To do
**A.** Please echo the placement post below from "Step Six: Placement" to "held our breath.".
**B.** In the placement post below, how old was the baby boy placed in the home?
**C.** List every purpose for which the placement post below says forms must be filled out.

Text for analysis
%%
Designing D Store

Sunday, November 23, 2008

Step Six: Placement

Placement is such a joyous time. The excitement of the placement of an adopted child is just as exciting as the birth of a new baby, but unfortunately, this joy has some strings attached. We had a 10 day old baby boy placed in our home. He was labeled low legal risk and low special needs. Even so, the first goal of the State of Texas is to reunify the child with their biological family. We had placement. We had joy. We held our breath.

Once you have placement you then start the paper work, the interviews and the court dates. Every thing a placed child does in your home has to be documented. There are forms for taking him to the doctor. There are forms to chart every bit of medicine including saline solution and baby aspirin. There are forms to fill out if you want to travel and stay overnight somewhere other than your home (weekend trips, vacations,…). There are forms to fill out if you want to leave your child with a babysitter or family member. You don’t just fill the forms out, you have to submit them and some require prior approval before you can go forward (trips and babysitters). If you intend to take the child out of state for a vacation, not only does it need to be submitted and approved, it has to go before a court judge.
%%
Records shown
%%
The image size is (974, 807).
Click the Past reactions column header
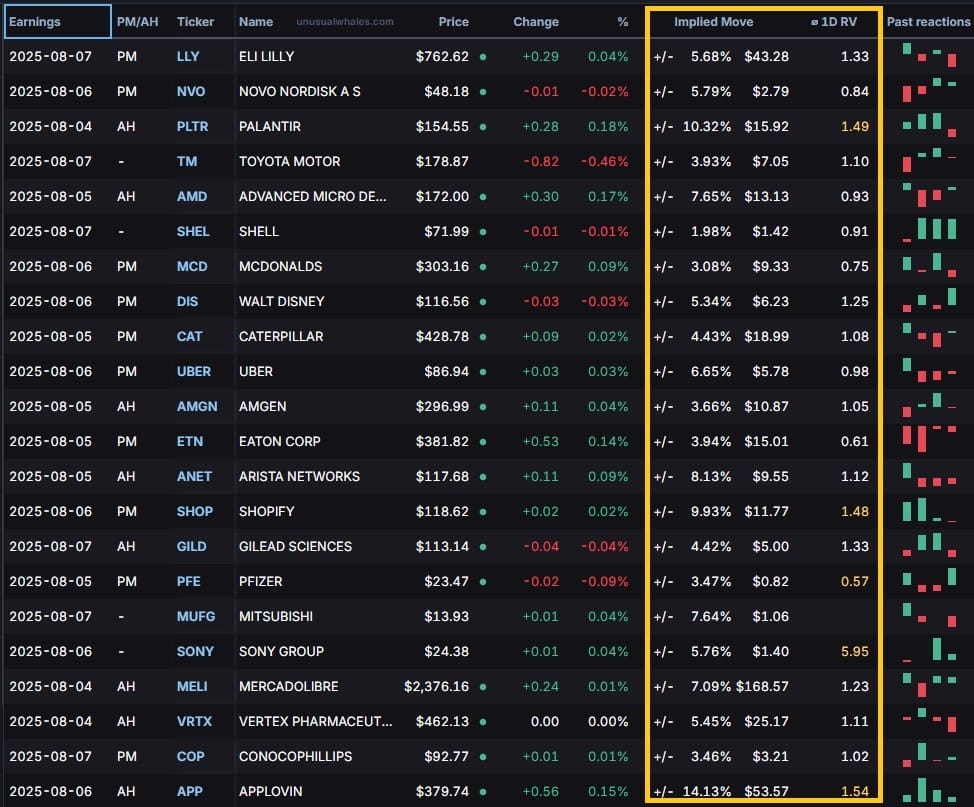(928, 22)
%%
%%
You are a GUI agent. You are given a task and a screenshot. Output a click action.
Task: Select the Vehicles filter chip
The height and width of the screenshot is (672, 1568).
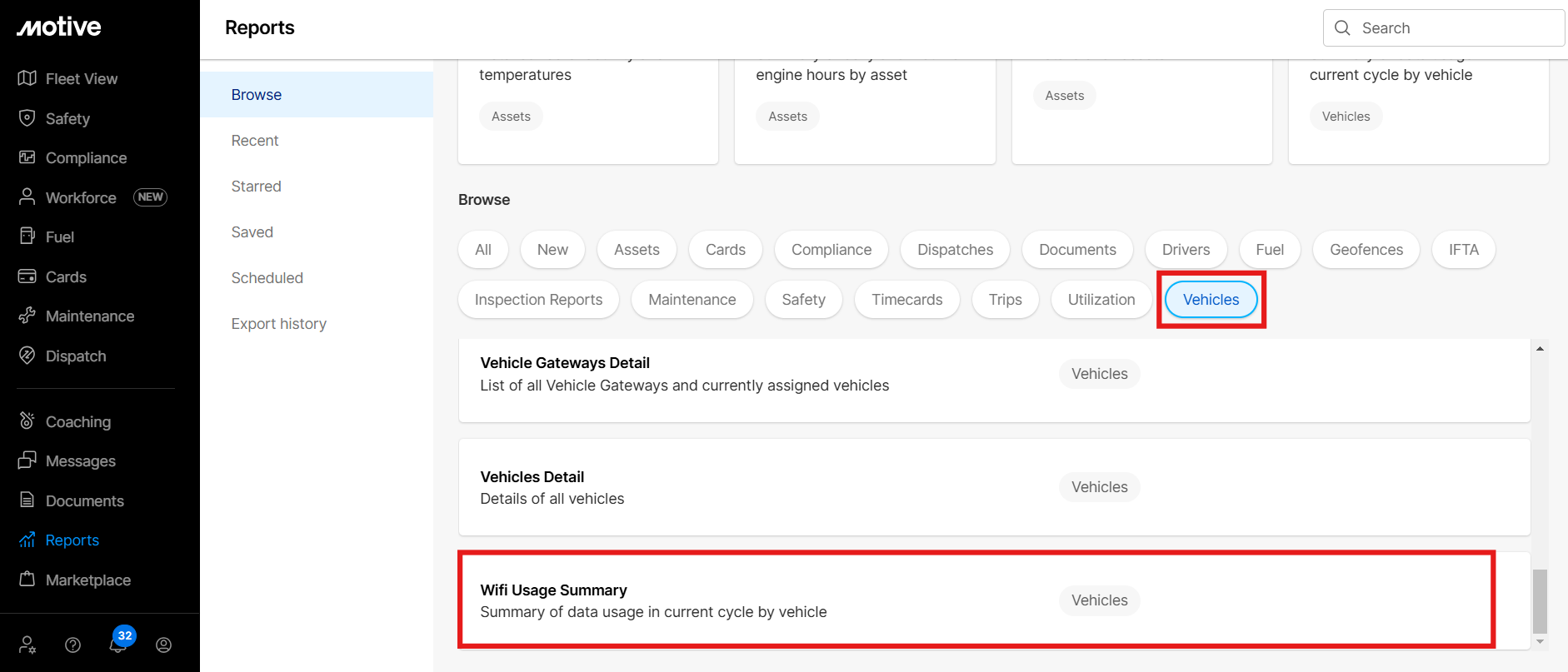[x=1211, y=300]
%%
Solutions to the tasks
**A.**
Step Six: Placement

Placement is such a joyous time. The excitement of the placement of an adopted child is just as exciting as the birth of a new baby, but unfortunately, this joy has some strings attached. We had a 10 day old baby boy placed in our home. He was labeled low legal risk and low special needs. Even so, the first goal of the State of Texas is to reunify the child with their biological family. We had placement. We had joy. We held our breath.

**B.** He was 10 days old.

**C.**
- Taking the child to the doctor
- Charting every bit of medicine, including saline solution and baby aspirin
- Traveling and staying overnight somewhere other than home (weekend trips, vacations)
- Leaving the child with a babysitter or family member